Tina Turner era tosta. Era potente. Era inarrestabile. Ed era impenitentemente sé stessa: parlava e cantava la sua verità attraverso la gioia e il dolore, il trionfo e la tragedia. Oggi ci uniamo ai fan di tutto il mondo per onorare la regina del rock and roll e una stella la cui luce non tramonterà mai”. Le parole di Barack Obama, in un messaggio diffuso su Twitter dopo l’annuncio della scomparsa dell’icona americana del rock, sono la sintesi perfetta della personalità di Tina Turner.

È stata una regina, la regina. Le sue due vite richiamano, con un salto culturale, l’incipit di Anna Karenina, “Tutte le famiglie felici si assomigliano, ogni famiglia infelice è infelice a modo suo”. Perché Tina Turner, alla nascita Anne Mae Bullock, ha avuto un’esistenza drammatica che però ha saputo affrontare con forza, ribaltando un destino apparentemente segnato. Prima di diventare la leggenda che abbiamo ammirato, ha conosciuto l’estrema povertà nelle campagne del Tennessee, da bambina, la violenza e gli abusi del marito, Ike, con il quale aveva iniziato la carriera musicale. Ha affrontato poi il dolore per il suicidio del figlio Craig, e ha sopportato la lunga malattia che l’ha portata fino alla morte.

Tina Turner si è sempre rialzata, lasciando in eredità un messaggio per tutti: il significato delle parole resilienza e riscatto. È riuscita dal fondo in cui l’aveva precipitata la violenza domestica a raggiungere le vette della celebrità e della leggenda. La regina è morta il 24 maggio in Svizzera, all’età di 83 anni, dopo una lunga malattia nella sua casa di Küsnacht vicino a Zurigo, in Svizzera. La sua prima vita ebbe un tratto rivoluzionario per l’epoca, quando trovò il coraggio di fuggire dal “suo” Ike, l’altra parte del duo che pure aveva appassionato l’America e che per lei si era trasformato in inferno quotidiano. Fu la prima rockstar a parlare di violenza domestica dal palco.

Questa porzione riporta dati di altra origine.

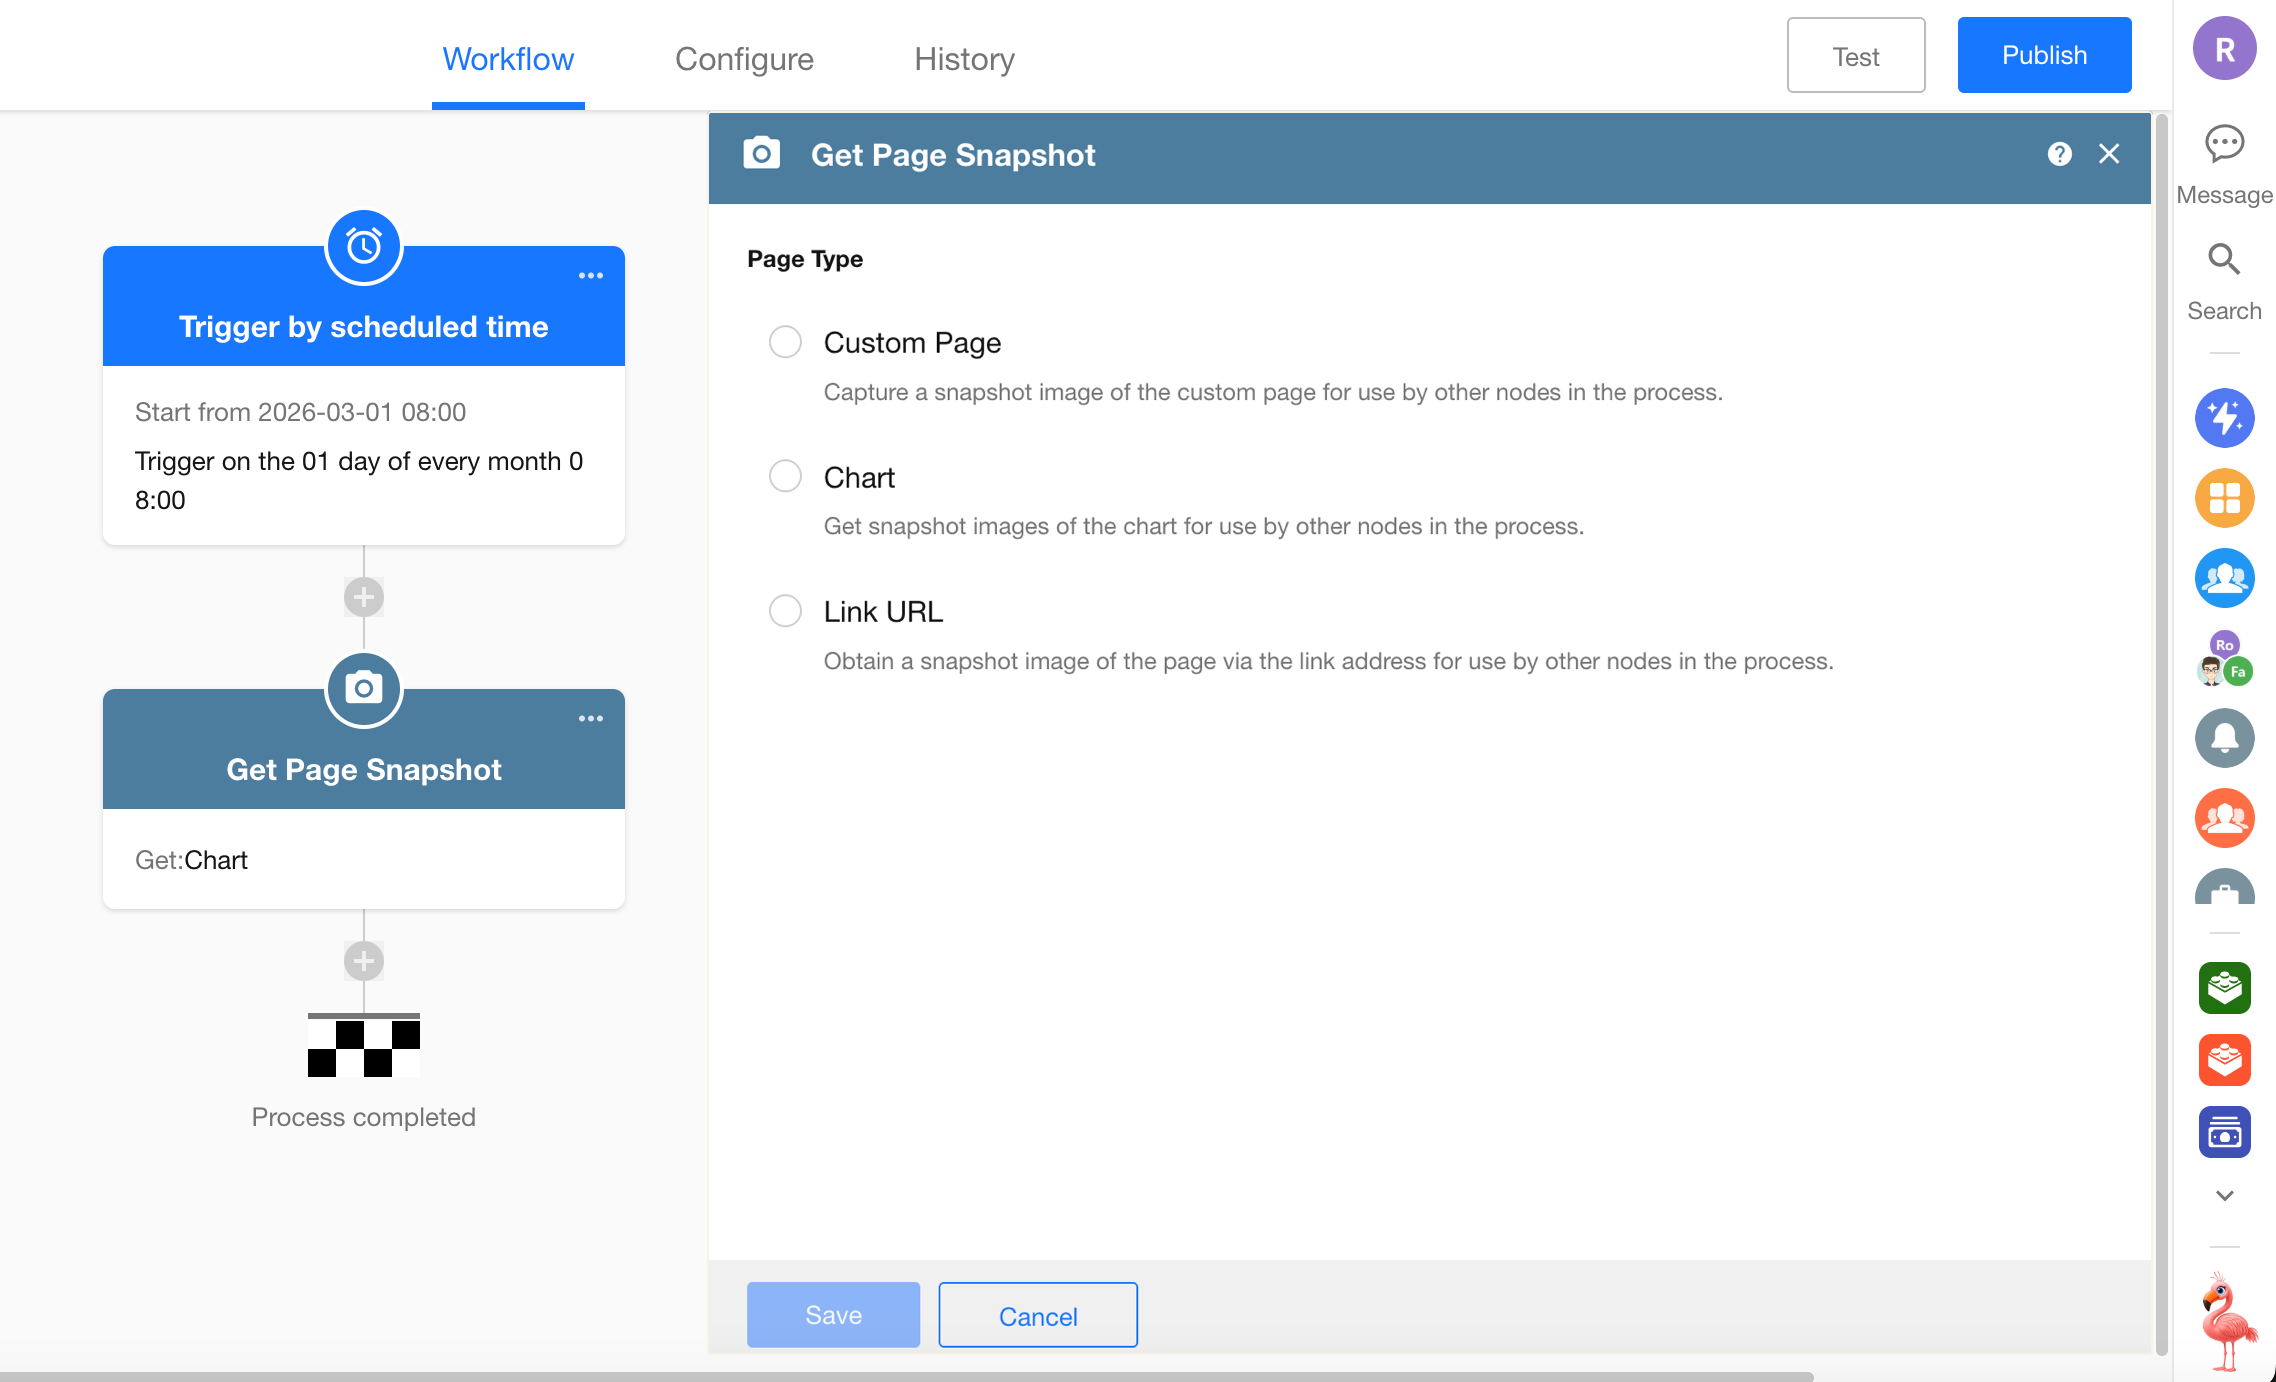The height and width of the screenshot is (1382, 2276).
Task: Click the Publish button
Action: point(2044,55)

Nel docufilm Tina, diretto dai vincitori dell’Academy Award Dan Lindsay e T.J. Martin e prodotto da HBO, presentato nel 2021 alla Berlinale, si racconta tutta la sua incredibile vita, dalla prima violenza: “Quando rimasi incinta, non volevo viaggiare, Ike pensava che sarei andata via diventando una star. Mi picchiò con la forma per le scarpe. Poi volle fare sesso. Fu l’inizio delle violenze”, fino al momento della liberazione: “Stavamo andando all’aeroporto in auto e cominciò a picchiarmi. Quella volta reagii, urlai, lo insultai. Arrivati in hotel a Dallas, c’era sangue dappertutto. La gente si chiedeva, come faranno a cantare stasera? In stanza lo massaggiai alla testa come ero solita fare, lui cominciò a russare. Uscii con l’intenzione di andare in un altro hotel, presi un vicolo, mi ritrovai in un’autostrada, ricordo i clacson dei Tir, le luci delle macchine. Al manager dell’hotel dissi che avevo 36 centesimi in tasca, gli mostrai la patente, l’indomani gli avrei restituito i soldi. La mattina dopo presi l’aereo per Los Angeles. Era il 4 luglio, il giorno dell’indipendenza in America e della mia libertà”. Era il 1976. Ike pensava che il mondo non avrebbe più sentito parlare di Tina. Lui mori nel 2007 per una overdose di cocaina. Lei raggiunse un successo planetario.

E, raggiunta la sua libertà, Tina ci ha regalato un successo dopo l’altro, da The Best a What’s Love Got to Do with It, che ha toccato la vetta dei singoli più venduti della Billboard Hot 100 negli Stati Uniti, rimanendovi per tre settimane. E poi We don’t need another hero, Private dancer fino a Golden Eyes, brano del 1995 che ha accompagnato una missione di James Bond.

La canzone è stata scritta per Tina Turner da Bono e The Edge degli U2. Le sue performance sul palco sono diventate leggenda. Chi ama la musica non può non ricordare la straordinaria esibizione al Live aid di Philadelphia, organizzato da Bob Geldof nel 1985, di Tina e Mike Jagger, che con la loro State of Shock esaltarono il pubblico presente. All’inizio di ogni suo concerto, Tina diceva sempre al pubblico: “Are you ready for me?”, siete pronti per me? Tutti erano pronti per lei, per quel suo fascino senza tempo, quella voce così graffiante che ti entrava dentro, quella vitalità della donna prima dell’artista che ti gridava volere è potere. Oggi, siamo tutti più orfani. Ci mancherà la sua voce roca e coinvolgente. Ci mancherà la regina del Rock and roll.